(Task directions)
Output the records exactly, every one of them.

(Supplied material)
▬▬▬▬▬▬▬▬▬▬
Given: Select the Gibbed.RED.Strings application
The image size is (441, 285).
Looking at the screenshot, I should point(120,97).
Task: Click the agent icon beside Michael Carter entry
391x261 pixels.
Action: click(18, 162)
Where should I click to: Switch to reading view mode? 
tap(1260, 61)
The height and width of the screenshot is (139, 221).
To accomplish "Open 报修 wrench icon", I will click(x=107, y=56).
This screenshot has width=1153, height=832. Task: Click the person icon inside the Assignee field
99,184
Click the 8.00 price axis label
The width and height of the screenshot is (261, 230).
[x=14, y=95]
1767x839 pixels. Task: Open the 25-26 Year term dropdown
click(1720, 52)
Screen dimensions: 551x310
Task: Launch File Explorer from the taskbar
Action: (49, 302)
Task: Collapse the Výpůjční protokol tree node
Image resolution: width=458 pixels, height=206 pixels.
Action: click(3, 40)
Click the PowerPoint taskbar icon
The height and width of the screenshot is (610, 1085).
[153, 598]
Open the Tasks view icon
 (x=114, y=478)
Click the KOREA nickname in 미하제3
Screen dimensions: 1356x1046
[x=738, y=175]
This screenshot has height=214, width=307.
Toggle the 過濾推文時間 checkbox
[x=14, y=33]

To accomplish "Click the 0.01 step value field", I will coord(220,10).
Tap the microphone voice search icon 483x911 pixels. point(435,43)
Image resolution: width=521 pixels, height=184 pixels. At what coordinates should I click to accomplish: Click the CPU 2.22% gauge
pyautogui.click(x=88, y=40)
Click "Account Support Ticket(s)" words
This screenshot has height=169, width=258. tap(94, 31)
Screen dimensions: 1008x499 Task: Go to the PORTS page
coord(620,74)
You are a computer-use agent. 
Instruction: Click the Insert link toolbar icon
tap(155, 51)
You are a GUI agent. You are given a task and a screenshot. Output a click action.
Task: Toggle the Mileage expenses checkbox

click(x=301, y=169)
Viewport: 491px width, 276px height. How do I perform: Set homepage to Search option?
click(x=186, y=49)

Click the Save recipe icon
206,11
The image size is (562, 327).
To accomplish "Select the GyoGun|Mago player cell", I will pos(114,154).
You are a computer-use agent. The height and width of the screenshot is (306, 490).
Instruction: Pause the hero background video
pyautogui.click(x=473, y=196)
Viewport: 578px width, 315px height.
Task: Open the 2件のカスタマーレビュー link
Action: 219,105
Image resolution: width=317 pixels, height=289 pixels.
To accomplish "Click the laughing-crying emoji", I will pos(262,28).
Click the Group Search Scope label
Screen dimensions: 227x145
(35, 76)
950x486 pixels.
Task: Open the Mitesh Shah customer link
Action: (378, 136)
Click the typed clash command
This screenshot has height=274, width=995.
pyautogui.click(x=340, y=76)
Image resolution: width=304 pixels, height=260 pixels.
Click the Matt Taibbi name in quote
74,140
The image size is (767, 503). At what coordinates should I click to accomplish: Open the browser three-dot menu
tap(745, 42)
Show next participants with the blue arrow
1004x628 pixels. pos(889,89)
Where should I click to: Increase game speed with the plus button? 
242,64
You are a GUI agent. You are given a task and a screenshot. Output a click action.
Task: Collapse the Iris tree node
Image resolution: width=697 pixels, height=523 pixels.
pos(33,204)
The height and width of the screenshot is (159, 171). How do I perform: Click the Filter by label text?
▬▬▬▬▬▬▬▬▬▬
(Result of this exercise)
Given: Select the Gibbed.RED.Strings application
The image size is (441, 285).
Looking at the screenshot, I should point(120,97).
Task: Click the agent icon beside Michael Carter entry
391x261 pixels.
Action: click(18, 162)
Where should I click to: Switch to reading view mode? 
tap(1260, 61)
The height and width of the screenshot is (139, 221).
To accomplish "Open 报修 wrench icon", I will click(x=107, y=56).
This screenshot has width=1153, height=832. Task: Click the person icon inside the Assignee field
99,184
Click the 8.00 price axis label
The width and height of the screenshot is (261, 230).
[x=14, y=95]
1767x839 pixels. Task: Open the 25-26 Year term dropdown
click(1720, 52)
Screen dimensions: 551x310
Task: Launch File Explorer from the taskbar
Action: (49, 302)
Task: Collapse the Výpůjční protokol tree node
Image resolution: width=458 pixels, height=206 pixels.
Action: click(3, 40)
Click the PowerPoint taskbar icon
The height and width of the screenshot is (610, 1085).
[153, 598]
Open the Tasks view icon
 (x=114, y=478)
Click the KOREA nickname in 미하제3
Screen dimensions: 1356x1046
[x=738, y=175]
This screenshot has height=214, width=307.
Toggle the 過濾推文時間 checkbox
[x=14, y=33]

To accomplish "Click the 0.01 step value field", I will coord(220,10).
Tap the microphone voice search icon 483x911 pixels. point(435,43)
Image resolution: width=521 pixels, height=184 pixels. At what coordinates should I click to accomplish: Click the CPU 2.22% gauge
pyautogui.click(x=88, y=40)
Click "Account Support Ticket(s)" words
This screenshot has height=169, width=258. tap(94, 31)
Screen dimensions: 1008x499 Task: Go to the PORTS page
coord(620,74)
You are a computer-use agent. 
Instruction: Click the Insert link toolbar icon
tap(155, 51)
You are a GUI agent. You are given a task and a screenshot. Output a click action.
Task: Toggle the Mileage expenses checkbox

click(x=301, y=169)
Viewport: 491px width, 276px height. How do I perform: Set homepage to Search option?
click(x=186, y=49)

Click the Save recipe icon
206,11
The image size is (562, 327).
To accomplish "Select the GyoGun|Mago player cell", I will pos(114,154).
You are a computer-use agent. The height and width of the screenshot is (306, 490).
Instruction: Pause the hero background video
pyautogui.click(x=473, y=196)
Viewport: 578px width, 315px height.
Task: Open the 2件のカスタマーレビュー link
Action: 219,105
Image resolution: width=317 pixels, height=289 pixels.
To accomplish "Click the laughing-crying emoji", I will pos(262,28).
Click the Group Search Scope label
Screen dimensions: 227x145
(35, 76)
950x486 pixels.
Task: Open the Mitesh Shah customer link
Action: (378, 136)
Click the typed clash command
This screenshot has height=274, width=995.
pyautogui.click(x=340, y=76)
Image resolution: width=304 pixels, height=260 pixels.
Click the Matt Taibbi name in quote
74,140
The image size is (767, 503). At what coordinates should I click to accomplish: Open the browser three-dot menu
tap(745, 42)
Show next participants with the blue arrow
1004x628 pixels. pos(889,89)
Where should I click to: Increase game speed with the plus button? 
242,64
You are a GUI agent. You are given a task and a screenshot. Output a click action.
Task: Collapse the Iris tree node
Image resolution: width=697 pixels, height=523 pixels.
pos(33,204)
The height and width of the screenshot is (159, 171). How do I perform: Click the Filter by label text?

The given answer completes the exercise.